ACTIVITY: Filter these entries down to lines holding "Follow".

[Stored data]
%%

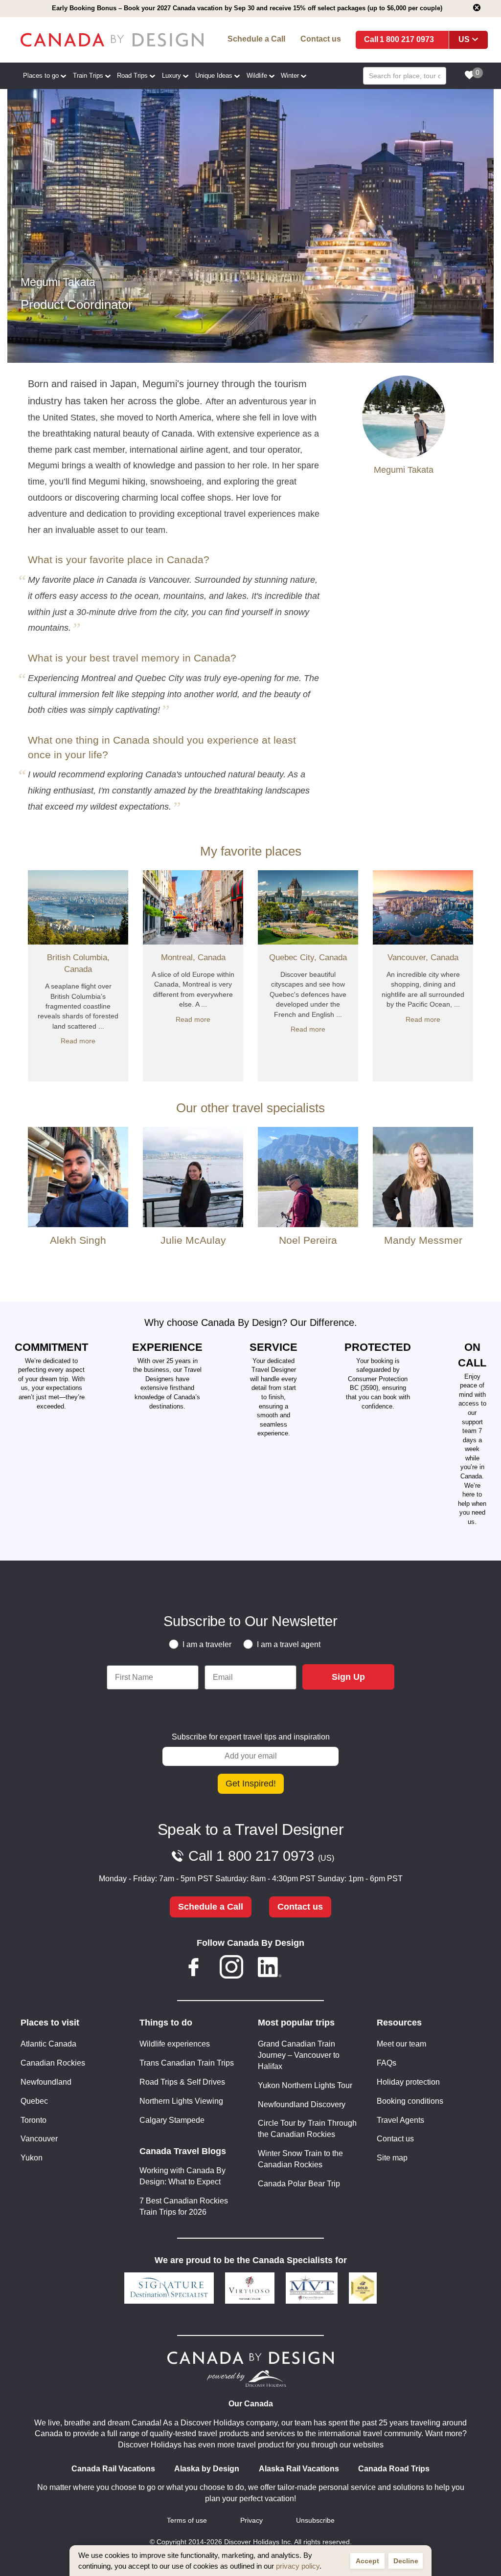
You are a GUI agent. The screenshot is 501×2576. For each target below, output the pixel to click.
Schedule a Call (256, 39)
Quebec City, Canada (308, 957)
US (464, 39)
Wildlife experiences (174, 2044)
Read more (78, 1041)
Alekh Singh (78, 1240)
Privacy (251, 2520)
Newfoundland (46, 2082)
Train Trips (88, 75)
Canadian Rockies (53, 2063)
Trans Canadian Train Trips (186, 2063)
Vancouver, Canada (422, 957)
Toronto (33, 2120)
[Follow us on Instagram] (231, 1968)
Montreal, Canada (193, 957)
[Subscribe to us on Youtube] (307, 1968)
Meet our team (401, 2044)
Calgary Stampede (172, 2120)
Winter (290, 75)
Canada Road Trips (394, 2469)
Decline (405, 2561)
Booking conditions (410, 2101)
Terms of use (187, 2520)
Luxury (171, 75)
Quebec (34, 2101)
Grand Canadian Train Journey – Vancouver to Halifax (299, 2055)
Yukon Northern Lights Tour (305, 2085)
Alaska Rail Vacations (299, 2469)
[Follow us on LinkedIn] (269, 1968)
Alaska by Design (206, 2469)
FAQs (386, 2063)
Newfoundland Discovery (301, 2104)
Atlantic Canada (48, 2044)
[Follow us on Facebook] (193, 1968)
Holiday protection (408, 2082)
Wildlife (257, 75)
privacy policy (297, 2566)
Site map (392, 2158)
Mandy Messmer (423, 1240)
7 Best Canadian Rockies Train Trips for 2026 (183, 2206)
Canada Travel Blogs (182, 2151)
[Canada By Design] (112, 40)
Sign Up (348, 1677)
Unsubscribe (315, 2520)
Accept (367, 2561)
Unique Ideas (213, 75)
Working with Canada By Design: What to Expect (182, 2176)
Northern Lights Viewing (181, 2101)
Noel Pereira (308, 1240)
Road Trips (132, 75)
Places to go (41, 75)
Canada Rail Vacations (113, 2469)
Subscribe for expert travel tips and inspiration (251, 1737)
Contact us (320, 39)
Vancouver (39, 2139)
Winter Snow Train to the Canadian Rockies (300, 2159)
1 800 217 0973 (407, 39)
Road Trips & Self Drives (182, 2082)
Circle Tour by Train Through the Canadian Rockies (307, 2128)
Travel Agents (400, 2120)
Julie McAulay (193, 1240)
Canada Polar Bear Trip (299, 2184)
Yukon (32, 2158)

%%

RESPONSE AREA:
[Follow us on Instagram] (231, 1968)
[Follow us on LinkedIn] (269, 1968)
[Follow us on Facebook] (193, 1968)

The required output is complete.